ArcelorMittal Dofasco will demolish a coking plant from next year on its way to ending coal use by 2028
A Hamilton skyline without smokestacks is closer to reality.
ArcelorMittal Dofasco on Thursday shared details of the next steps in an unprecedented move to change the way the company makes steel.
The plant is the largest producer of flat-rolled steel in Canada and the largest industrial source of carbon dioxide (CO2) emissions in Ontario.
Switching to direct reduced iron electric arc furnace steelmaking is expected to reduce the plant’s carbon emissions by 60% and completely eliminate coal from the process.
This will mean the demolition of its disused coking plant No. 1 in 2023 and the start of construction of its new equipment. Construction is expected to be completed by 2026.
“Since the early 1950s, variations in chimneys and equipment have dominated the Hamilton skyline behind me, and now everything is about to change,” said Ron Bedard, president and CEO of ‘ArcelorMittal Dofasco.
The old technology, the blast furnace and the basic oxygen furnace, will operate at the same time as the new equipment and will be reduced in two years.

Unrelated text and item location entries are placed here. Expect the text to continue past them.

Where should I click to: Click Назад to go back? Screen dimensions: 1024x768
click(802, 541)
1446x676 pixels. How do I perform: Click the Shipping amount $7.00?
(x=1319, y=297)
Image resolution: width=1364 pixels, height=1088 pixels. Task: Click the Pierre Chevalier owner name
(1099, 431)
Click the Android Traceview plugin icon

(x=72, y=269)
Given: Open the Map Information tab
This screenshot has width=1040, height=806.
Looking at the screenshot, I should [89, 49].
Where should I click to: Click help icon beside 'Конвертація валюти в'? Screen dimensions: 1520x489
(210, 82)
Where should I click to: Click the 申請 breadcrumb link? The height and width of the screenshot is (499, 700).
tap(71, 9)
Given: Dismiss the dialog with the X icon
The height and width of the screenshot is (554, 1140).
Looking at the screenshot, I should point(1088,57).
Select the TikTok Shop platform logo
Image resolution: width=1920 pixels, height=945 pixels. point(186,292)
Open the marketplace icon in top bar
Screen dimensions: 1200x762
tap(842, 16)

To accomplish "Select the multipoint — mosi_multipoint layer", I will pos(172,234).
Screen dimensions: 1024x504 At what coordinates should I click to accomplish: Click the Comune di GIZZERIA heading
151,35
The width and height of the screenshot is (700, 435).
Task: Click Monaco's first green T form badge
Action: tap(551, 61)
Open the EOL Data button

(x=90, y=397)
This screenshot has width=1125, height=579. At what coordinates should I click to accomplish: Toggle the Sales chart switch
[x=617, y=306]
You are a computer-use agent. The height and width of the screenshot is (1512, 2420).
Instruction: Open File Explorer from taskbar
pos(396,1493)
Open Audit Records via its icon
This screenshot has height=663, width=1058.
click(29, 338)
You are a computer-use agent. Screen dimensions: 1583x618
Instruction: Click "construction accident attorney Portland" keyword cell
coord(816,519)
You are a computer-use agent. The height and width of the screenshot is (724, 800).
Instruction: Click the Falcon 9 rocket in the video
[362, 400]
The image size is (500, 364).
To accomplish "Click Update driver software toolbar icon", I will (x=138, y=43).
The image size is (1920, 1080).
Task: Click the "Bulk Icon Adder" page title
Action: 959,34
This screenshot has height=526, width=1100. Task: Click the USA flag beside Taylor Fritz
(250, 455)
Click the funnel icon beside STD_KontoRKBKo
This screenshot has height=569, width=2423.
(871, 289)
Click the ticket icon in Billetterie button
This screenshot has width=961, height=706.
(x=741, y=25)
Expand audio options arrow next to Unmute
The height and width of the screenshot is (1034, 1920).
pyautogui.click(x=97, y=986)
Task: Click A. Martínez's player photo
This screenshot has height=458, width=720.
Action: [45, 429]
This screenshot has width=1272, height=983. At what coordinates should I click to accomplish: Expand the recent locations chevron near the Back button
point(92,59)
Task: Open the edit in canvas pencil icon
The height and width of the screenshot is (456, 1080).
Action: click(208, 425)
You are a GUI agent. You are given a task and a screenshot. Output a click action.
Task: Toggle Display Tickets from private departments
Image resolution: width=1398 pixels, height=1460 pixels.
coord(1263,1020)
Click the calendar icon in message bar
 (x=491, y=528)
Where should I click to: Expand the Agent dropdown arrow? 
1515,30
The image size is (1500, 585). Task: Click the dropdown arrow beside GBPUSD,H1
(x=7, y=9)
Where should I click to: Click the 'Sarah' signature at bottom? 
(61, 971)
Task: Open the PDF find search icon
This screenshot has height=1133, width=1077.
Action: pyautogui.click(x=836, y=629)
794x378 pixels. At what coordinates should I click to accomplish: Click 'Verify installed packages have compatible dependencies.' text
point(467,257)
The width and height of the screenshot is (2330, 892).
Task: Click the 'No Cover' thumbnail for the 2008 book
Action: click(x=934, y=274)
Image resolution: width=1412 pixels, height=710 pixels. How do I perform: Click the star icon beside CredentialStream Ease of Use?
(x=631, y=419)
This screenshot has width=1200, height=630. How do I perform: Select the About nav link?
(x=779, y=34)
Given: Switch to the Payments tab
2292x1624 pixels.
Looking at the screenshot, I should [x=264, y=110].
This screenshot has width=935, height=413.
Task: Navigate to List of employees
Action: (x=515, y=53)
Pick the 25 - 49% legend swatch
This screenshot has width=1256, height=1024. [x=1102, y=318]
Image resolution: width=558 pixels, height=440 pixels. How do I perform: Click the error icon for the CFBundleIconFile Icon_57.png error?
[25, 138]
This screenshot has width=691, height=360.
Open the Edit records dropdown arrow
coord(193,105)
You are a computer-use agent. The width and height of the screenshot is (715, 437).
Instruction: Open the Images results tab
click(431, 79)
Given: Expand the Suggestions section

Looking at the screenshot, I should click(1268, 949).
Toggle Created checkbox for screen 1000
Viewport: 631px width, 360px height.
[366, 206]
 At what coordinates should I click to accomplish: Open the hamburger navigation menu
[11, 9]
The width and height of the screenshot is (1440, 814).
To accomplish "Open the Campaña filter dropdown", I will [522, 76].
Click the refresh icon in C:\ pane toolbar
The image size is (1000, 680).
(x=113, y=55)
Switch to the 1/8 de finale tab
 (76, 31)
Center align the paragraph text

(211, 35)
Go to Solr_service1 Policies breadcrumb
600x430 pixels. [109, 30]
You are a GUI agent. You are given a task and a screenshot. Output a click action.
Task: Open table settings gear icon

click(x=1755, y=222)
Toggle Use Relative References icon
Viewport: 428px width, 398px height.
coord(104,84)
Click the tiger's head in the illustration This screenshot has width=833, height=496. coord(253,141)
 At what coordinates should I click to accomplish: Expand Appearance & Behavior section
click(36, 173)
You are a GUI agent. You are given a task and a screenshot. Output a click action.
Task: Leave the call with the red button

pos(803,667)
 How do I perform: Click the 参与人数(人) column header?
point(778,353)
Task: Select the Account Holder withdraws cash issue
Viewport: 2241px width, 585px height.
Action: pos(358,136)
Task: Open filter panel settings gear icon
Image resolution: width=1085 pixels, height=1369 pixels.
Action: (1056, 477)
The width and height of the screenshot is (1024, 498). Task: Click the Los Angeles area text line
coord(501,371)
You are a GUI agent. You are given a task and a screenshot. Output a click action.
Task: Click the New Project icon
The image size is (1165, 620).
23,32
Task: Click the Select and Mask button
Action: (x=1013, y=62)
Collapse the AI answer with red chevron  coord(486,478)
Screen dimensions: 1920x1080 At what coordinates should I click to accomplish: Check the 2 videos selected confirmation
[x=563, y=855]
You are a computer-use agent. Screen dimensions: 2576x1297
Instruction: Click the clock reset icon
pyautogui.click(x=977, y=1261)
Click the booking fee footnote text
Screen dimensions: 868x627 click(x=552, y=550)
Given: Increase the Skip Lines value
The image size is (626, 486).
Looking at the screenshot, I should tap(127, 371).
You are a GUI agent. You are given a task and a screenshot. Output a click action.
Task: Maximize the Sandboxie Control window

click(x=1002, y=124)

The $1.8 billion federal investment, announced last summer, is expected to help reduce the plant’s carbon footprint by three million tonnes, or 60%.
Bianca Caramento, acting executive director of the Center for Climate Change Management at Mohawk College, previously told CBC that’s a nearly 30% reduction in Hamilton’s overall emissions.
Green steel will make Hamilton a global leader: Trudeau
Prime Minister Justin Trudeau, who was at the Hamilton plant on Thursday, said the investment positions the city and the country as a leader in green steel.
It also gives Canada a “competitive advantage”.
« It’s not happening in Europe, it’s certainly not happening in China…but this big step is being taken here, » he told reporters.
François-Philippe Champagne, Minister of Innovation, Science and Industry, said it was a generational opportunity and would help keep jobs in the industry.
The Trudeau government has pledged to reduce greenhouse gas emissions 40-45% below 2005 levels by 2030.
It is unclear whether new technologies will lead to job losses
While the construction of the new technology will lead to the creation of 2,500 new jobs, it is not known if or how many steelworkers could lose their jobs.
Spokeswoman Marie Verdun said there shouldn’t be many job losses based on the 900 people who are expected to retire by 2028.
Tammy Oommen, the project’s associate program manager, said it would take 160,000 hours of training for the workforce to learn the new technology.
“There will be change and that is where we will have to look at how to help our people to be ready for the new context,” she said.